** ENTRIES SHOWN **

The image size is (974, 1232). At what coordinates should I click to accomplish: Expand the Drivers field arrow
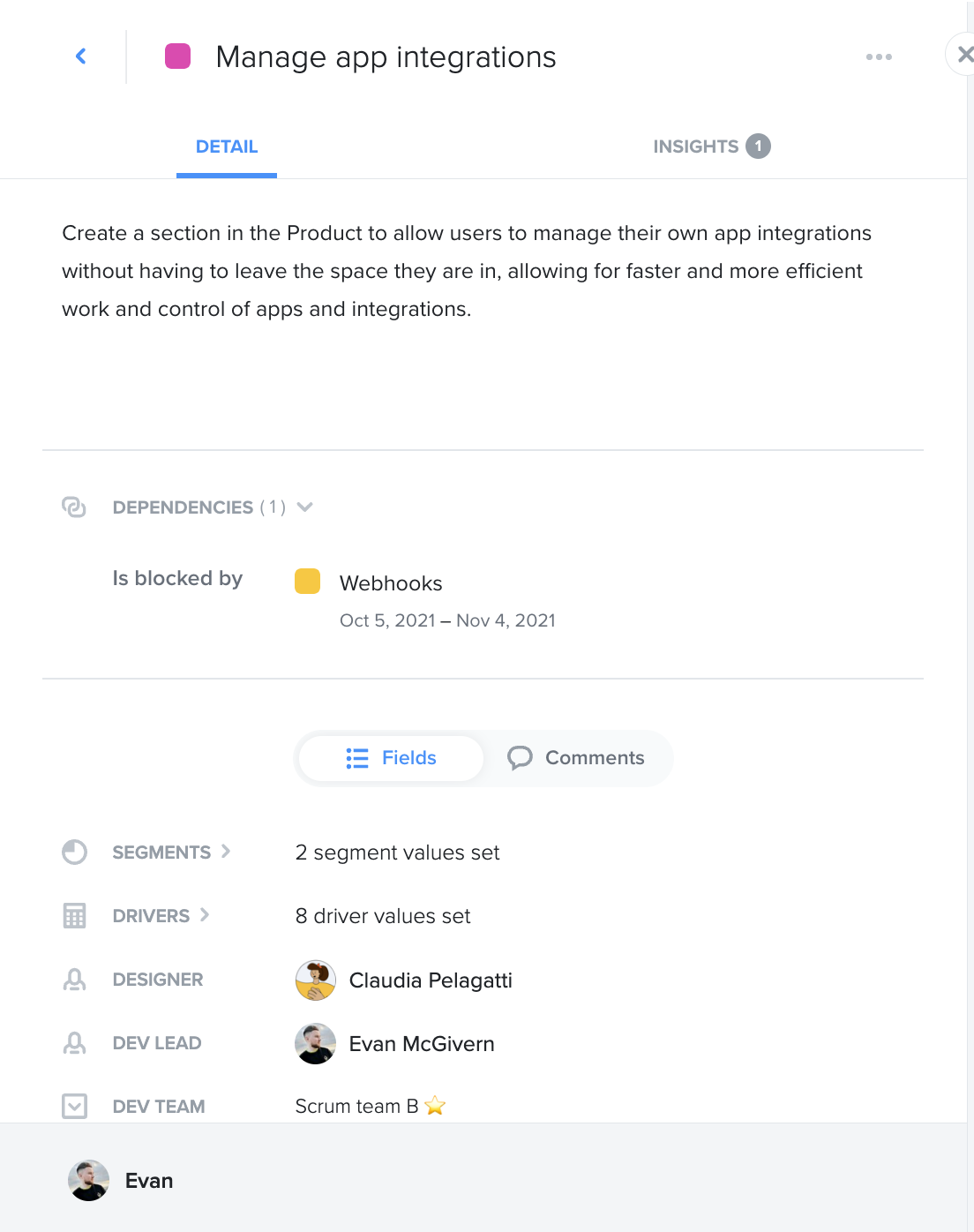point(205,914)
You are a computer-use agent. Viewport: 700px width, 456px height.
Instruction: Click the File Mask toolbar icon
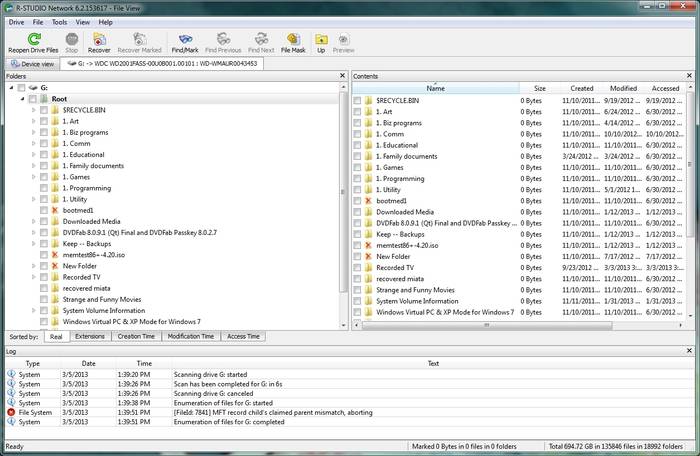click(x=293, y=40)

** TASK STATEMENT **
Write out each entry exactly; any pictures stay out of the copy.

** ANSWER TO THE EXERCISE **
The image size is (974, 1232). At what coordinates should I click to accomplish: Expand the Drivers field arrow
point(205,914)
You are a computer-use agent. Viewport: 700px width, 456px height.
Instruction: Click the File Mask toolbar icon
click(x=293, y=40)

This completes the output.